8.- Il terzo motivo, concernente l’insufficienza dell’accertamento circa l’affissione del codice disciplinare, è inconferente. La giurisprudenza di questa Corte ritiene, infatti, che per tutte le sanzioni disciplinari, conservative ed espulsive, nei casi in cui il comportamento sia immediatamente percepibile dal lavoratore come illecito, perché contrario al ed. minimo etico o a norme di rilevanza penale, non è necessaria l’affissione del codice disciplinare, in quanto il lavoratore ben può rendersi conto, a prescindere dalla predeterminazione dei comportamenti vietati e delle relative sanzioni da parte del codice disciplinare, della illiceità della propria condotta (v. da ultimo Cass. 27.01.11 n. 1926). In forza di questo principio e dell’accertamento compiuto dal giudice di merito (che ha posto in evidenza la gravità della violazione, essendo il G.C. preposto a mansioni che comportavano, tra l’altro, la contabilizzazione delle vendite), il motivo deve ritenersi infondato.
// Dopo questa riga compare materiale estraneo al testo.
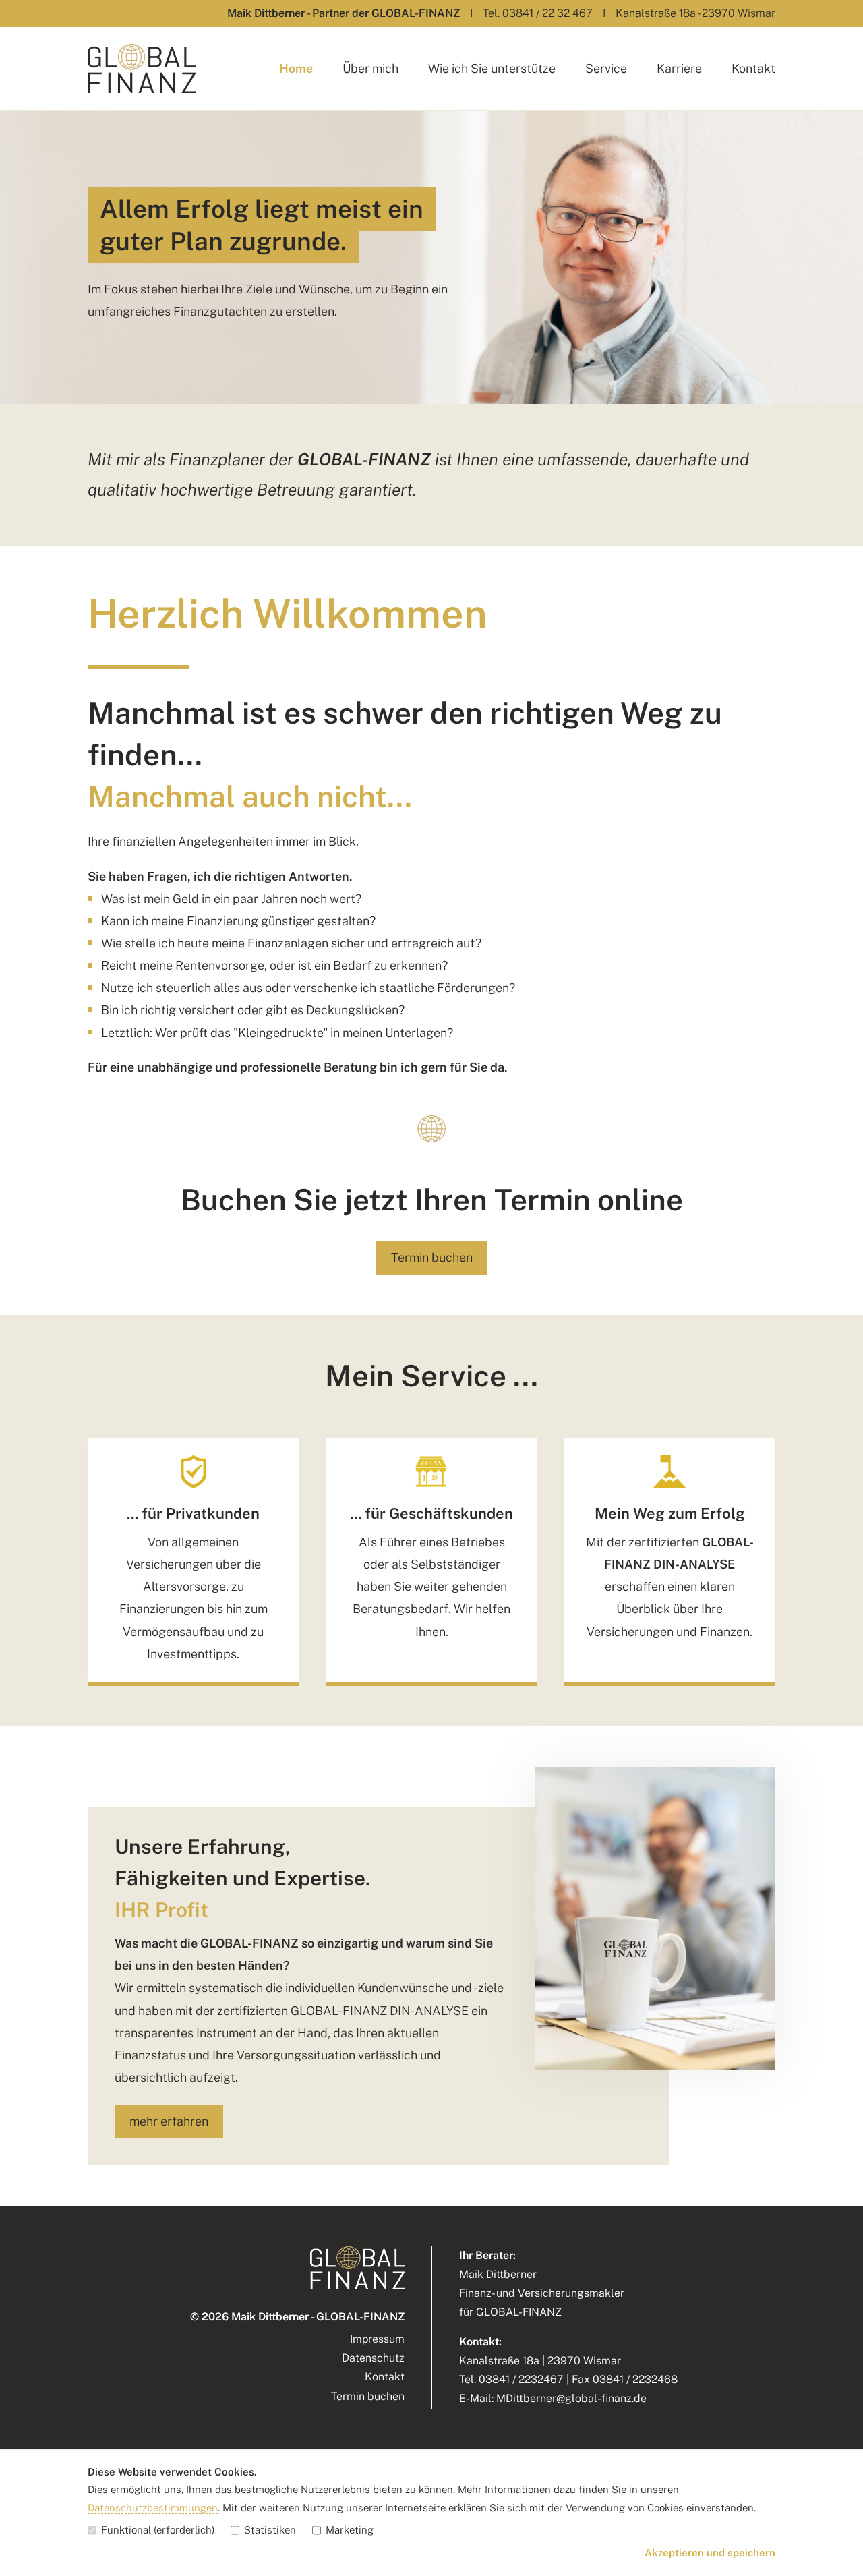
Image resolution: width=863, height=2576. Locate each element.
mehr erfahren (168, 2121)
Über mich (370, 68)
9.- Il rigetto dei motivi secondo e terzo comporta l’assorbimento del quarto motivo (n. 4.4), il quale riprende le stesse censure dei due precedenti sotto il profilo della violazione dei principi enunziati dagli artt. 115 e 116 in materia di disponibilità e valutazione delle prove.
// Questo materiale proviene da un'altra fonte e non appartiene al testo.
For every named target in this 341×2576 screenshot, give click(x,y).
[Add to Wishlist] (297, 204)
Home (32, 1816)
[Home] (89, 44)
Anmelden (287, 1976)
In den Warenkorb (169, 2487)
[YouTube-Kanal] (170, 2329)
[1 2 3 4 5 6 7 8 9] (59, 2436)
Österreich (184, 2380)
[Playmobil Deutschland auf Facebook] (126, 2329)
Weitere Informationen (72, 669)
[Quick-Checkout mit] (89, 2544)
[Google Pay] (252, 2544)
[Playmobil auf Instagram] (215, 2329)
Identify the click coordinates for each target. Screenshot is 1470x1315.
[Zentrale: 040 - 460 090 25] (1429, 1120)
10.- Quanto al quinto motivo, con cui si contesta il giudizio di proporzionalità tra comportamento e sanzione irrogato, deve rilevarsi che la giurisprudenza di legittimità ritiene che in tema di licenziamento per giusta causa o per giustificato motivo soggettivo, il giudizio di proporzionalità o adeguatezza della sanzione è rimesso al giudice di merito e si sostanzia nella valutazione della gravità dell’inadempimento imputato al lavoratore in relazione al rapporto posto in essere, ove l’inadempimento deve essere valutato in senso accentuativo rispetto alla regola generale della non scarsa importanza di cui all’art. 1455 ce, sicché l’irrogazione della sanzione espulsiva risulta giustificata solamente in presenza di un notevole inadempimento degli obblighi contrattuali ovvero addirittura tale da non consentire la prosecuzione neppure provvisoria del rapporto (v. da ultimo Cass. 22.03.10 n. 6848).
Nel caso di specie, il giudice di appello, accertato il comportamento del dipendente, ne ha posto in risalto la gravità e la idoneità a ledere il contenuto fiduciario che governa il rapporto di lavoro, ritenendo congruamente irrogata la sanzione espulsiva. Trattandosi di accertamento di merito logicamente motivato e coerente con le valutazioni compiute dallo stesso giudice a proposito del carattere infedele del comportamento tenuto dal dipendente, il giudizio di proporzionalità deve ritenersi correttamente articolato.
11.- In conclusione, essendo tutti i motivi infondati, il ricorso deve essere rigettato, con conseguente condanna del ricorrente alle spese del giudizio di legittimità. I compensi professionali vanno liquidati in euro 3.000 sulla base del d.m. 20.07.12 n. 140, tab. A-Avvocati, con riferimento alle tre fasi previste per il giudizio di cassazione (studio, introduzione e decisione) e allo scaglione del valore indeterminato.
P.Q.M.
La Corte rigetta il ricorso e condanna il ricorrente alle spese del giudizio di legittimità, che liquida in euro 3.000 (tremila) per compensi ed in euro 40 (quaranta) per esborsi, oltre Iva e Cpa.